Here in Chicago, we gear up for the sub-zero temperatures around late November. Be it El Nino or just good fortune, January 10 marked the first day of truly cold weather in the Windy City. Some curse it. I say, bring it on because that means one thing and one thing only: SOUP SEASON.
Nothing warms and comforts quite like a bowl of soup. I have a host of favorite recipes that I've passed along over the years and not once have I had anything but rave reviews.
The first soup I fire up the minute the temperate drops is my Pasta e Fagioli. It's everything good about Italian flavors: pancetta, a solid mirepoix (AKA "The Holy Trinity"), fire-roasted tomatoes and the key ingredient -- anchovy fillets. My recipe came from a Cooks Illustrated cookbook my dear friend Shari gave me a few years back. Since then, I've worked with it a bit and it's my go-to at least twice a month during the winter. Best of all my kids (picky eaters that they are) love it. My youngest Finn has now renamed it "Magic Bean Soup" because he loves the cannellini beans and always asks for extras in his bowl.
And like many soups, it gets better over a few days. When my husband works late and the kids are down, a bowl of this, garlic toast and a glass of red wine makes dinner-for-one a heavenly experience.

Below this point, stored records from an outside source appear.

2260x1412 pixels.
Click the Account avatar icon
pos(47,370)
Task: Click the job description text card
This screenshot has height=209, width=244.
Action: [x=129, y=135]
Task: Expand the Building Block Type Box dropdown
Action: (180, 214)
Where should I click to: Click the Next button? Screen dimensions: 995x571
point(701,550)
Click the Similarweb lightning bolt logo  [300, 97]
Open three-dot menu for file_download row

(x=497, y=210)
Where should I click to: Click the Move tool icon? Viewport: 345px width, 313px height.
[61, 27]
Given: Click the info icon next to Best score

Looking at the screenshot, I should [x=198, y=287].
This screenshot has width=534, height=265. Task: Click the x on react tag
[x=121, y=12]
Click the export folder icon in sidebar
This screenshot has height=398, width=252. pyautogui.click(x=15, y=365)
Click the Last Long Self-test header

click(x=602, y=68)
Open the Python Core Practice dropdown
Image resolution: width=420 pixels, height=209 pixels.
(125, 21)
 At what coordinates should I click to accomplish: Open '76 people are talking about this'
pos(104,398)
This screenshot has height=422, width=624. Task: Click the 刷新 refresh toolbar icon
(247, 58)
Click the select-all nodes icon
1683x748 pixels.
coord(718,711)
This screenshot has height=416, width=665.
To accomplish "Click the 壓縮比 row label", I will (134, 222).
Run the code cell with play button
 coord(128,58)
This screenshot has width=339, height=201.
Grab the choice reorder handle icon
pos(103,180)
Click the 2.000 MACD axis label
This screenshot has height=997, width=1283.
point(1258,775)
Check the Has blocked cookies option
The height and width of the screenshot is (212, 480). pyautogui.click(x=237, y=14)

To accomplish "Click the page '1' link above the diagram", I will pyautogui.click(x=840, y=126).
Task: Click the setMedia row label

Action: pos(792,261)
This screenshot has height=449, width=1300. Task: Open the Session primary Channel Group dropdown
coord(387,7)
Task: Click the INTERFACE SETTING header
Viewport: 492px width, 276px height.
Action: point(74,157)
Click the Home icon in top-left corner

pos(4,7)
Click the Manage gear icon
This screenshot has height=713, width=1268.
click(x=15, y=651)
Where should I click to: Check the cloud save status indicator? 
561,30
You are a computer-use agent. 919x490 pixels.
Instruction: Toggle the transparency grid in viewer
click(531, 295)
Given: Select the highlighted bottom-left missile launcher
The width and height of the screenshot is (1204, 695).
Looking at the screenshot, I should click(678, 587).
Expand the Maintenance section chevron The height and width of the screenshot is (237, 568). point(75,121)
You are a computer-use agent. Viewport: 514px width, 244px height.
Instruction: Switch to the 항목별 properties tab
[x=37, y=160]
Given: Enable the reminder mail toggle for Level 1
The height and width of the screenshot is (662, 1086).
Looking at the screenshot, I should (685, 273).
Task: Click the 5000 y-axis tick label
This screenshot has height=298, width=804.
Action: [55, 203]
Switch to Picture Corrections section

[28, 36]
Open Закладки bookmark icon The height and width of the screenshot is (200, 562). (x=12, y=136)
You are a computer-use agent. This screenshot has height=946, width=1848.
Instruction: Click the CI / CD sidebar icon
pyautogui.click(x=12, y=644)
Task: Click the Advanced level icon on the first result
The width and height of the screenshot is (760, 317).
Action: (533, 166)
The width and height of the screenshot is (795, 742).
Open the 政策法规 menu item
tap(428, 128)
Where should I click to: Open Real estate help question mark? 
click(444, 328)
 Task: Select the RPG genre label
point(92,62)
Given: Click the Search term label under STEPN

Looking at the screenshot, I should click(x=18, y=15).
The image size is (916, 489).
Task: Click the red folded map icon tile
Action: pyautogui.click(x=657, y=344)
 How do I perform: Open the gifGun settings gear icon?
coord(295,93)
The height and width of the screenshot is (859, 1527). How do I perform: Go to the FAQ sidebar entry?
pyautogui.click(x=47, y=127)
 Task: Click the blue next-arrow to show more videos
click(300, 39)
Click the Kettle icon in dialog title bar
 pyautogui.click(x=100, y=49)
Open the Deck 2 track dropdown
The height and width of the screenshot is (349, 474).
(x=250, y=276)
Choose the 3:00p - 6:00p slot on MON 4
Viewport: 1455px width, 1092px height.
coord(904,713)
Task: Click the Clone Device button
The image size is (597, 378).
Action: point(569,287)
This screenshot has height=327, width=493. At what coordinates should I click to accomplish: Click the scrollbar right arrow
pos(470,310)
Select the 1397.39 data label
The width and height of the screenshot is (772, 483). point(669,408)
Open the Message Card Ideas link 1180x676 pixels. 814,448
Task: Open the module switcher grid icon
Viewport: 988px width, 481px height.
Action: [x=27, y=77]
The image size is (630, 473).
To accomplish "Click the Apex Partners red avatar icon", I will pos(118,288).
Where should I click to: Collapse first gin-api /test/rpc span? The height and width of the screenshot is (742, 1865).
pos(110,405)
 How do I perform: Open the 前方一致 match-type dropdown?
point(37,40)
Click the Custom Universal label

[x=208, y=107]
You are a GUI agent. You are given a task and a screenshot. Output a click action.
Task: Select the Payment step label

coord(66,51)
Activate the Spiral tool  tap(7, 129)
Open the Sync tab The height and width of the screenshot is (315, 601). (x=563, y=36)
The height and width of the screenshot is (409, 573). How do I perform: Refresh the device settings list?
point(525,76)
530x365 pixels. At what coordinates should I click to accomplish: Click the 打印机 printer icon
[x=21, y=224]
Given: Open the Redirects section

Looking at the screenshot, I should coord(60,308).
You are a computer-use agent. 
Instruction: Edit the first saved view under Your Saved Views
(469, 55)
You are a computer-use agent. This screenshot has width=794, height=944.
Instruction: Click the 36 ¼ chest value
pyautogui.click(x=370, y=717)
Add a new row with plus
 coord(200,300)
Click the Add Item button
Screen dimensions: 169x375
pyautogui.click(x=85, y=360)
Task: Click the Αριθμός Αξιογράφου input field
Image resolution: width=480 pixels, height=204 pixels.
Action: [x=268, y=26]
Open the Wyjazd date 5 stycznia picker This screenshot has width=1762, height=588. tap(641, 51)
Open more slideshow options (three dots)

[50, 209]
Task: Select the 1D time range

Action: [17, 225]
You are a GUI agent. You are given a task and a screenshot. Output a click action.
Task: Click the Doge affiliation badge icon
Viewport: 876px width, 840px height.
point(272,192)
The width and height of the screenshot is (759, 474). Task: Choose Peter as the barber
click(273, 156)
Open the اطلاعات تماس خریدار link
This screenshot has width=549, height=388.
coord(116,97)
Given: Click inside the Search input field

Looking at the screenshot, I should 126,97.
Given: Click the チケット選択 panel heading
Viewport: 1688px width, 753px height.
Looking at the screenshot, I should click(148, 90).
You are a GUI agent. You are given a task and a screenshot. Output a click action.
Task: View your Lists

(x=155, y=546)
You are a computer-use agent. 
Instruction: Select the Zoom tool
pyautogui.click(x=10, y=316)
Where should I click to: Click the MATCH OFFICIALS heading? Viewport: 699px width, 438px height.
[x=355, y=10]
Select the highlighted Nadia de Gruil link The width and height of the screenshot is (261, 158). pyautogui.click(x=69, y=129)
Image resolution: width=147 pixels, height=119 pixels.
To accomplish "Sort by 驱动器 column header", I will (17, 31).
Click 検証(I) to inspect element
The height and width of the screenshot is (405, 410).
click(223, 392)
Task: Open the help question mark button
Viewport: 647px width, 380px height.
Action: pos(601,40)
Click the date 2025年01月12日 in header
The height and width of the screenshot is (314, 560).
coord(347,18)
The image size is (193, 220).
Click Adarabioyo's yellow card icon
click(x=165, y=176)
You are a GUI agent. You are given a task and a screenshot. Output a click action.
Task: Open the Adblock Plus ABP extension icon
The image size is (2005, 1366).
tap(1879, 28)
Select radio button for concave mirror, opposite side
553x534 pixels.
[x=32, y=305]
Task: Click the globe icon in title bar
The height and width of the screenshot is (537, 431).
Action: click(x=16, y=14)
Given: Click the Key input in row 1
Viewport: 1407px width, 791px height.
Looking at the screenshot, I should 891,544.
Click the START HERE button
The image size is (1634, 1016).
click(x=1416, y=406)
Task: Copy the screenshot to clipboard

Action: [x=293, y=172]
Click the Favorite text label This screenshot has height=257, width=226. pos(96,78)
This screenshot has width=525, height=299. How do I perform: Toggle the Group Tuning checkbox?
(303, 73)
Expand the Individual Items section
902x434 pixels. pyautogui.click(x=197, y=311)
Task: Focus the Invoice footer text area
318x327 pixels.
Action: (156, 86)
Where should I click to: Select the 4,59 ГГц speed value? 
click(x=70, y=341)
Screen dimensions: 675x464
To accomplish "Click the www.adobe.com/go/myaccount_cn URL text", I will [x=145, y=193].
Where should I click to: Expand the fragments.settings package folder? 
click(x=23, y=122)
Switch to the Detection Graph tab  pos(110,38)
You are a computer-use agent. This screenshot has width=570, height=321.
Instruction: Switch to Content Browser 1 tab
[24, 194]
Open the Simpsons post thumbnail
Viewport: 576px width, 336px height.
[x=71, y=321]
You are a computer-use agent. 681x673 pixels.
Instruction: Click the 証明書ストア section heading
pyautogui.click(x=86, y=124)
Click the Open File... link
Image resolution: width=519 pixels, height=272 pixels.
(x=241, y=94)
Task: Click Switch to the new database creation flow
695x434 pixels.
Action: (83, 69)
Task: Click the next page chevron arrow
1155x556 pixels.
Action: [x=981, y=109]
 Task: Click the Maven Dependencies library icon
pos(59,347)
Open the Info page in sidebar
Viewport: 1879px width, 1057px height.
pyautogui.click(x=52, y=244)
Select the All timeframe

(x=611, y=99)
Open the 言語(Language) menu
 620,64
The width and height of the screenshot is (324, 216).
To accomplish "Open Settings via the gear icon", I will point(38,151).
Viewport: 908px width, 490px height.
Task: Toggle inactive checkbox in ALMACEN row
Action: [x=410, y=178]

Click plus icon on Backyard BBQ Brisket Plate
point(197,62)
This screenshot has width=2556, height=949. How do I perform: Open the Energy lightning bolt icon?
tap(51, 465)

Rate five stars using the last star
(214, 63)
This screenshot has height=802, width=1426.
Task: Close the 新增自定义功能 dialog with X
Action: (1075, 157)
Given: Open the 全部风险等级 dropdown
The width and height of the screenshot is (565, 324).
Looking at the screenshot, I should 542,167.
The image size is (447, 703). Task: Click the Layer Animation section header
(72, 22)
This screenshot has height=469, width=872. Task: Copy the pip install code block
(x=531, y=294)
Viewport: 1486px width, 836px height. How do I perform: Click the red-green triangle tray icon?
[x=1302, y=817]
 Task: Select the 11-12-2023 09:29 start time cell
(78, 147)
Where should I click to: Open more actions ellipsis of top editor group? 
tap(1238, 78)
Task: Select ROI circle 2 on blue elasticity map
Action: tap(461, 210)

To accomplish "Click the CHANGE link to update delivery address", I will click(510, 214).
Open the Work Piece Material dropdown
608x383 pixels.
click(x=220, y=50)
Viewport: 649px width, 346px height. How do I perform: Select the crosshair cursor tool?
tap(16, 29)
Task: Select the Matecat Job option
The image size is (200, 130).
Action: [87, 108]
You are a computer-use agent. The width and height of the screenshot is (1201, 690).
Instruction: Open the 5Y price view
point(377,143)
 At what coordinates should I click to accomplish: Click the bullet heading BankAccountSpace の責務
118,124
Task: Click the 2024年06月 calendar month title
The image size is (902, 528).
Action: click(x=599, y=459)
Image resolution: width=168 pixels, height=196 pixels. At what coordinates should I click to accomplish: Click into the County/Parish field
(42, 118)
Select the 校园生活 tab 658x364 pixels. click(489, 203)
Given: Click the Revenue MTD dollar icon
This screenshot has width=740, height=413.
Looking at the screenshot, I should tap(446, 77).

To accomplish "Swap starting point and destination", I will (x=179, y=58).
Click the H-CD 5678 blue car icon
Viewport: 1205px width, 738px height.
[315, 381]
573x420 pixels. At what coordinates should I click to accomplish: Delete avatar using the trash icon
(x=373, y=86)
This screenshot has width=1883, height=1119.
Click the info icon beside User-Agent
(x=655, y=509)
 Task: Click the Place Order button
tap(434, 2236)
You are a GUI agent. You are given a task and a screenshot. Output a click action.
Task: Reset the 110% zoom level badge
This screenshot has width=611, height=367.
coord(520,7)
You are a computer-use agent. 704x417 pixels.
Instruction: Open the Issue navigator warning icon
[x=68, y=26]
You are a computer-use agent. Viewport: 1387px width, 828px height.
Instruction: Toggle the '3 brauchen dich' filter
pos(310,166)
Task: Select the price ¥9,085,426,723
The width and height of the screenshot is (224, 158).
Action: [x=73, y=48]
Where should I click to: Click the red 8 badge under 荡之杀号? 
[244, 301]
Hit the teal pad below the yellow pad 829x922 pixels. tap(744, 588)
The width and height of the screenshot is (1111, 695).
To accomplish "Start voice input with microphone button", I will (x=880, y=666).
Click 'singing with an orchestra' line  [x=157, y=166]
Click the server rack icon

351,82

So here it is (and don't forget the anchovies):
Heat oil. Add pancetta until crispy and slightly brown. Add onion, celery and carrots; cook stirring occasionally until mirepoix is softened -- 5-7 min. Add garlic, oregano, red pepper flakes, and anchovies; cook, stirring constantly, until fragrant. Add tomatoes with their liquid, scraping up any browned bits from the pan bottom. Net add cheese rind and beans; bring to boil then reduce the heat to low and simmer to blend flavors -- about 10 minutes. Add chicken broth, water, and 1 tsp salt; increase heat to high and bring to a boil. Add pasta (ditalini, tubetini or conchgliette) and cook until tender (about 10 min).
Discard rind. Stir in 3 T of parsley, drizzle each serving with a little EVOO and grated Parmesan cheese. I also highly recommend a good Chianti and toasted country bread with a little garlic rubbed on top.
This makes anywhere from 8 to 10 servings... or if you love it as much as our family does, four gigantic servings on a really cold day.
If you plan to make ahead, wait to add pasta during reheat to avoid pasta getting mushy.